(Data entries)
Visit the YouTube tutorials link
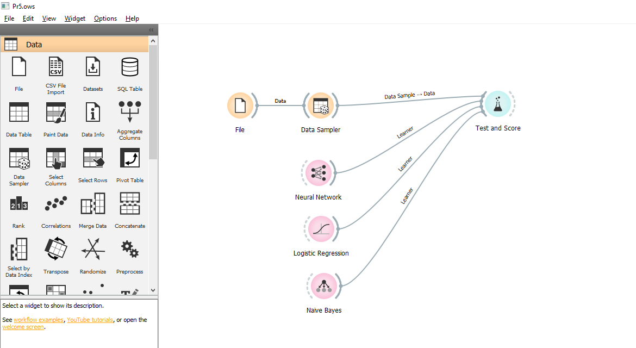This screenshot has width=636, height=348. point(89,319)
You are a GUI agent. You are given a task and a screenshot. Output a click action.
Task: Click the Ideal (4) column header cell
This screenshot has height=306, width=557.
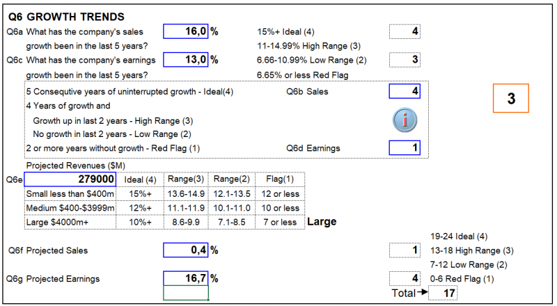point(140,179)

--- Description of the task ---
All of the data above needs to be given again exactly. Leave out each image.

--- Answer ---
Visit the YouTube tutorials link
This screenshot has width=636, height=348. point(89,319)
You are a GUI agent. You are given a task and a screenshot. Output a click action.
Task: Click the Ideal (4) column header cell
This screenshot has height=306, width=557.
point(140,179)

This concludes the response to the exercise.